Mary also cultivates friendships with the white women she works with. She collaborates with Emma Jean Landrum, who is also an engineer, and they invite girls from nearby schools to visit Langley and show them how women can work together, and how black women have been embraced, to an extent, at Langley.
Mary is fighting sexism—not just racism—and that means partnering with white women, too.
Mary serves as the leader of one of the largest girl scout troops in the area. Frustrated by the segregated troop system, she campaigns for integration. She nominates her assistant troop leader to visit the Girl Scouts’ national conclave in Cody, Wyoming and she even trains the woman in hiking before she leaves, returning afterwards with a view of what life looks like far away from home.
Mary also supports women outside of work, helping open the doors and expose them to opportunities they wouldn’t otherwise get, passing down the chance Kaz gave to her when she started out at Langley and helping smooth the way for those who will come after her.

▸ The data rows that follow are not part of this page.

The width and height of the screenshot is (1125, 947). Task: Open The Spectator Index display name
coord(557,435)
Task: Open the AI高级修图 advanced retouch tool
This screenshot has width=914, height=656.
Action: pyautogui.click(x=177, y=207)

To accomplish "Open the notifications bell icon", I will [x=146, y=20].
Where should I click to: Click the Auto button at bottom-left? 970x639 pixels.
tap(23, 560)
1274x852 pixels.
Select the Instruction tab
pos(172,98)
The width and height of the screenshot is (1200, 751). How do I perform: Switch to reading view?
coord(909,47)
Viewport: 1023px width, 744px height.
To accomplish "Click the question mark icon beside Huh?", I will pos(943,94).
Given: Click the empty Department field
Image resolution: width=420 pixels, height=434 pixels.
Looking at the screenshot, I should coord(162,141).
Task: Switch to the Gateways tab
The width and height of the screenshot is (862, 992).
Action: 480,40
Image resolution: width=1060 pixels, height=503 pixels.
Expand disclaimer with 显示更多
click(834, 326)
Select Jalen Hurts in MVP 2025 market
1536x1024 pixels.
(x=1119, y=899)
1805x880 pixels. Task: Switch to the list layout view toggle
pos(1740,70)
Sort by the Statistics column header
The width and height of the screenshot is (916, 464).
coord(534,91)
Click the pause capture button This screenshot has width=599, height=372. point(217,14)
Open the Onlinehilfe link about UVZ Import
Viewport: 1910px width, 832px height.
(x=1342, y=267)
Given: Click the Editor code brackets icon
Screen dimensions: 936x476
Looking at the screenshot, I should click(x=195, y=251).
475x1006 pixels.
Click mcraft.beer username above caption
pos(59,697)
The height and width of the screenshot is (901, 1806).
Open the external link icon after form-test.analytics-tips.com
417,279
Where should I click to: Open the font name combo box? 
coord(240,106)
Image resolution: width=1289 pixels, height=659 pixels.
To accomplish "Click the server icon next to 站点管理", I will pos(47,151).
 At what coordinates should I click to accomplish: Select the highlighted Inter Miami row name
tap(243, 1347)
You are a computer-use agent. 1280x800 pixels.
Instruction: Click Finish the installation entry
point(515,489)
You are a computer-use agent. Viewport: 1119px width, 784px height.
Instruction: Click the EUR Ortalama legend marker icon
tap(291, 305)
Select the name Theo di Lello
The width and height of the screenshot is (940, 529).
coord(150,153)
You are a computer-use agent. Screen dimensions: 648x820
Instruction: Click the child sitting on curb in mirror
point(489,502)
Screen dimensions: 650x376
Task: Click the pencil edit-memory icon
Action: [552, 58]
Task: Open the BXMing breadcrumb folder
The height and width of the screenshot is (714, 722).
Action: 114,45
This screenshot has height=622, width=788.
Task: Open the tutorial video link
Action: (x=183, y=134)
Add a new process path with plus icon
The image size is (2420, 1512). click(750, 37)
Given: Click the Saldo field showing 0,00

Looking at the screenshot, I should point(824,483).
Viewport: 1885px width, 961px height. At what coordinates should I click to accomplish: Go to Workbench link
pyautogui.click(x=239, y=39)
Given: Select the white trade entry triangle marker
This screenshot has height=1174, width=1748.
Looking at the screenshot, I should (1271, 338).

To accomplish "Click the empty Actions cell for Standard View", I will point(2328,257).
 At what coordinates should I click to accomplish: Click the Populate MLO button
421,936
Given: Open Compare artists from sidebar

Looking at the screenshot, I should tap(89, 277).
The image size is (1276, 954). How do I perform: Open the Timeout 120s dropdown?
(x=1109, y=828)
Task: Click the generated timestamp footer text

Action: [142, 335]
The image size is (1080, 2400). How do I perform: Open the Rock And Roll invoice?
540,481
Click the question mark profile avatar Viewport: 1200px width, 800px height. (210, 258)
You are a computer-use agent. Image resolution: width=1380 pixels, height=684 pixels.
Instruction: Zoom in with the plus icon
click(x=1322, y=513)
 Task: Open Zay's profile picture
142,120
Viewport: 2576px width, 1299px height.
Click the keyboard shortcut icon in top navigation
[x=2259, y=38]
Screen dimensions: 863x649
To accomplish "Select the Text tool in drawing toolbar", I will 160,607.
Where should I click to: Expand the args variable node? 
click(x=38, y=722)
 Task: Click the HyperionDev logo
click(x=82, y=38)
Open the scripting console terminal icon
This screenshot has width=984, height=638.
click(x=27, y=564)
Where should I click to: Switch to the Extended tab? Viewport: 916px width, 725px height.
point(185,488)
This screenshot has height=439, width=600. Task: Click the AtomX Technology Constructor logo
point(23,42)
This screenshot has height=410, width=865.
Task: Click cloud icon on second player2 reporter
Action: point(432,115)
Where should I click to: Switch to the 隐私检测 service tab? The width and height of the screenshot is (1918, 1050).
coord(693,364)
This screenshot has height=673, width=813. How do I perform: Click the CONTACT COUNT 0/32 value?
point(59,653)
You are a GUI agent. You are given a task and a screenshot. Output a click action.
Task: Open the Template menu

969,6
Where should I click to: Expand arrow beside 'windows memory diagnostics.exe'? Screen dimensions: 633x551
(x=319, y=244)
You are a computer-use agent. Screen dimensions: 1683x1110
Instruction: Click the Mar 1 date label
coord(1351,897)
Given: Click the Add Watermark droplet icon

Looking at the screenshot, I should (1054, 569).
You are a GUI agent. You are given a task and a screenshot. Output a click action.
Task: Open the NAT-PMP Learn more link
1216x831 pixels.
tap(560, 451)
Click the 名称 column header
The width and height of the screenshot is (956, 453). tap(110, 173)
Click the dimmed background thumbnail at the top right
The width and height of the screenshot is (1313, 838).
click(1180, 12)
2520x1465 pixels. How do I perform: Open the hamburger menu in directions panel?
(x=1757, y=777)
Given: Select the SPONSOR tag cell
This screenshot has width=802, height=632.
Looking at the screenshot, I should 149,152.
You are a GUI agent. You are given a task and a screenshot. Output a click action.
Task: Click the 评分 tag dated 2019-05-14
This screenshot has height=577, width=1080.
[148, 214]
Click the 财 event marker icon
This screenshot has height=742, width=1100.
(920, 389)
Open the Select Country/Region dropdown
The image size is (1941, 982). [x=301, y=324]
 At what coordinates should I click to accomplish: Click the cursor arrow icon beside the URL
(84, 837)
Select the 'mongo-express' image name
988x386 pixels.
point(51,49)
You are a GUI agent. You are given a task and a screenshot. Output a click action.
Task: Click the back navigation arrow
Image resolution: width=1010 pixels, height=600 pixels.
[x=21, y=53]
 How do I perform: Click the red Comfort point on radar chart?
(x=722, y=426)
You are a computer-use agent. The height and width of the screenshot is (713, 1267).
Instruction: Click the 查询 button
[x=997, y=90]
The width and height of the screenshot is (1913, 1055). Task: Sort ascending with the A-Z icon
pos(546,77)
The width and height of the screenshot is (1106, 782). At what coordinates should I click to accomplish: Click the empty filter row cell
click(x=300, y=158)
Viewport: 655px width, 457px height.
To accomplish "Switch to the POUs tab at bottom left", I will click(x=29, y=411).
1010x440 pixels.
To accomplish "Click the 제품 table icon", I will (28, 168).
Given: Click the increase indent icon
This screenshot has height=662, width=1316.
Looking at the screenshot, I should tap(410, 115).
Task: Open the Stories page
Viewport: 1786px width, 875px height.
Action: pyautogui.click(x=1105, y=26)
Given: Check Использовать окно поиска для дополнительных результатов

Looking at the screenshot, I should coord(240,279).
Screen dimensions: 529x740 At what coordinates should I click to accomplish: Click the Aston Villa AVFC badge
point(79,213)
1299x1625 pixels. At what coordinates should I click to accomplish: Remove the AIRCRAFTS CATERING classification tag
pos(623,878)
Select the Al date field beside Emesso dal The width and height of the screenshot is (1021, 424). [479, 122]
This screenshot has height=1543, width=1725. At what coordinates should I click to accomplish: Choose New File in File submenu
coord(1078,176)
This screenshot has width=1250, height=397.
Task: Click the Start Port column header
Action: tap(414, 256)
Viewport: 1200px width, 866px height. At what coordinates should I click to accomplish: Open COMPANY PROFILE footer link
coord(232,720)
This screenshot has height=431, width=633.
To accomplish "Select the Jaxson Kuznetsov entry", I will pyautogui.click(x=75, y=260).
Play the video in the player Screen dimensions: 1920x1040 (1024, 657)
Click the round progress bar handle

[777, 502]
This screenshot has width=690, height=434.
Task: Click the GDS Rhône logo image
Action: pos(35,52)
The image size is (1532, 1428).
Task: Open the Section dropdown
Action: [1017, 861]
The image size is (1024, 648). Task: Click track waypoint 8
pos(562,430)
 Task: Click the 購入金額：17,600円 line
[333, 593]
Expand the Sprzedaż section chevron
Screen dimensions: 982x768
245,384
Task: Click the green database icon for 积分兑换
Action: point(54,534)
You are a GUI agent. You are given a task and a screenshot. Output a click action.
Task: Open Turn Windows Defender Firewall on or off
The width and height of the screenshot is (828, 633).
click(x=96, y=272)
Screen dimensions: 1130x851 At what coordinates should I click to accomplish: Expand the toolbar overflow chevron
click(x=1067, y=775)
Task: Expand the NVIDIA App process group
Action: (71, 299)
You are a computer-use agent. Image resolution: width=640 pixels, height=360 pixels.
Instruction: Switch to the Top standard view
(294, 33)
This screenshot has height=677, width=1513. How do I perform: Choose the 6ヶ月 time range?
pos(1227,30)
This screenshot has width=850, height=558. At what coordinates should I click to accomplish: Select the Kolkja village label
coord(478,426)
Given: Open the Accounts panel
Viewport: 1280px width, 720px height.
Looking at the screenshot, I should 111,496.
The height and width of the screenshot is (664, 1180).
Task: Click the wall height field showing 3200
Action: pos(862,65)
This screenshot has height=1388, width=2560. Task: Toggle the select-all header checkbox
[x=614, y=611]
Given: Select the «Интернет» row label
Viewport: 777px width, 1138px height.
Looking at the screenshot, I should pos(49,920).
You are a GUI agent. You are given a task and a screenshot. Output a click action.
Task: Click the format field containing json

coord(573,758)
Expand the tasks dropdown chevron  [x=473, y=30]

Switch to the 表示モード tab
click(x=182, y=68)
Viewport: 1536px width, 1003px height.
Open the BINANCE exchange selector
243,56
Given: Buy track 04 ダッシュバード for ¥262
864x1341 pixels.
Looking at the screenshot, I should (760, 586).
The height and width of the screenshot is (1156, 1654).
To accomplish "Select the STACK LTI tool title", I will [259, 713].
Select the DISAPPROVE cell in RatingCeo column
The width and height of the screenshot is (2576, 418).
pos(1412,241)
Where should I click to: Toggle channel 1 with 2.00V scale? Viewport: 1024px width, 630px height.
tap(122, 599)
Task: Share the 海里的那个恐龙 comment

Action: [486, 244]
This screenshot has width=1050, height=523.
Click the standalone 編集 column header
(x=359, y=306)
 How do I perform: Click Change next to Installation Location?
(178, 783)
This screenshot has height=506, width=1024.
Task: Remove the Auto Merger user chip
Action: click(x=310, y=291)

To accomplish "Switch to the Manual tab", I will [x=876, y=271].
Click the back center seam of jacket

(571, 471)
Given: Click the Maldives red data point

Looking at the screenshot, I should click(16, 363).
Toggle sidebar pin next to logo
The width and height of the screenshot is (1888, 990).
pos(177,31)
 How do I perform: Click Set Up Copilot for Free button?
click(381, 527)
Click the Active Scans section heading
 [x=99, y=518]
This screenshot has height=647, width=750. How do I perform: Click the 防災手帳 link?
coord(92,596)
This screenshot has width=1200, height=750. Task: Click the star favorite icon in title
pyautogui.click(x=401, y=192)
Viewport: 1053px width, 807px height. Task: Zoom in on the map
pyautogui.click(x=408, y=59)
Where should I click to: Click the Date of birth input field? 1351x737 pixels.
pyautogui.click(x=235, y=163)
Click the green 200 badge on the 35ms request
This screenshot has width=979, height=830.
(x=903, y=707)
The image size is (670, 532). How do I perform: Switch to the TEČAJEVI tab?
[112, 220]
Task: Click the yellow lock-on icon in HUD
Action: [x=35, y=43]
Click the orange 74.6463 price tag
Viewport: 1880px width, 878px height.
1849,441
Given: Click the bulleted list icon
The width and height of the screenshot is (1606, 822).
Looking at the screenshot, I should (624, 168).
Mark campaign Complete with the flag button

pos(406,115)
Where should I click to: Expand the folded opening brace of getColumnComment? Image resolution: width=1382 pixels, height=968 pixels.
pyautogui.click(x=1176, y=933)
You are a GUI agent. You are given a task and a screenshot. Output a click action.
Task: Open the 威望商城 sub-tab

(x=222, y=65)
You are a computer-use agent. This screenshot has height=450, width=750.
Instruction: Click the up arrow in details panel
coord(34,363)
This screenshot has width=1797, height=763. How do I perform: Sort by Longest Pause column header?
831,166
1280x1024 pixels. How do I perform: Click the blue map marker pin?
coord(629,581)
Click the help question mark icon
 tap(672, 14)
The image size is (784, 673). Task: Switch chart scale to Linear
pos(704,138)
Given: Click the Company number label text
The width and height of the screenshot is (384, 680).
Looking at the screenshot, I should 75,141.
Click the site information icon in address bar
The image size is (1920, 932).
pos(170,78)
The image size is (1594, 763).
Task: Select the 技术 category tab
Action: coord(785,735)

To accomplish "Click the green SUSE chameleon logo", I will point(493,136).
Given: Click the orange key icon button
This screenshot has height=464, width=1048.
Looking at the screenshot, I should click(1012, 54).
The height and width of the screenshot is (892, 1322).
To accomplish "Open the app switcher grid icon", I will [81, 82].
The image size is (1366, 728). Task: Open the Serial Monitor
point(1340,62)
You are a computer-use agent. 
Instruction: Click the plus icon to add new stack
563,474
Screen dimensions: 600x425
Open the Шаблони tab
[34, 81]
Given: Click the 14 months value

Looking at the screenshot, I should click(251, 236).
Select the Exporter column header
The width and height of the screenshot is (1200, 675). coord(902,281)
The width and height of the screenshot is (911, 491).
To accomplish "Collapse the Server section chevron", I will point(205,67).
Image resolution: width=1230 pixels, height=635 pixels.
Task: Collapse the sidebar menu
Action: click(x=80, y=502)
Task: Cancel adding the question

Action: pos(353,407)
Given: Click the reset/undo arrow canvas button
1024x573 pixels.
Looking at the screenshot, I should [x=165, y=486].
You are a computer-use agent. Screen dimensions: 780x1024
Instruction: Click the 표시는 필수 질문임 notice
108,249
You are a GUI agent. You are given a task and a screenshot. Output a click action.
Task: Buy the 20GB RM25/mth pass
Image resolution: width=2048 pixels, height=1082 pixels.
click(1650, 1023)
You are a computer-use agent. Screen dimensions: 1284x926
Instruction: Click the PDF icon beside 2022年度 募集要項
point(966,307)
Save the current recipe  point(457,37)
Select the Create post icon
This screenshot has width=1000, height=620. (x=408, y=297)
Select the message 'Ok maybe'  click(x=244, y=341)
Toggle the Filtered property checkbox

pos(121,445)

Mary gives everything she has outside of work to community service. She is able to do her job because of women like Dorothy Vaughan and Katherine Johnson and Dorothy Hoover, who demonstrated that black women are capable of the highest level of theoretical aeronautical research. It is important for Mary to give back as much as she’s been given.
Mary is part of a chain and her success is due not simply to her own efforts to succeed, but also to the efforts of those who came before her. She feels obligated to pass this on.
Mary and her son win the soapbox derby race. Levi tells the Norfolk Journal and Guide that he wants to be an engineer like his mother. He wins a trophy and a spot at the national race in Ohio. He is the first black person to win the derby. Mary knows it is an important symbol for the rest of the black community, and she is grateful that there will never again have to be another “first” black winner of the soapbox derby.
By becoming the first black child to win the soapbox derby, Levi shows that it is possible for black competitors to win. The question won’t be posed again going forward. Mary’s dedication to the advancement of black people wasn’t limited to her work at Langley—it was part of her overall personality and a goal in her life.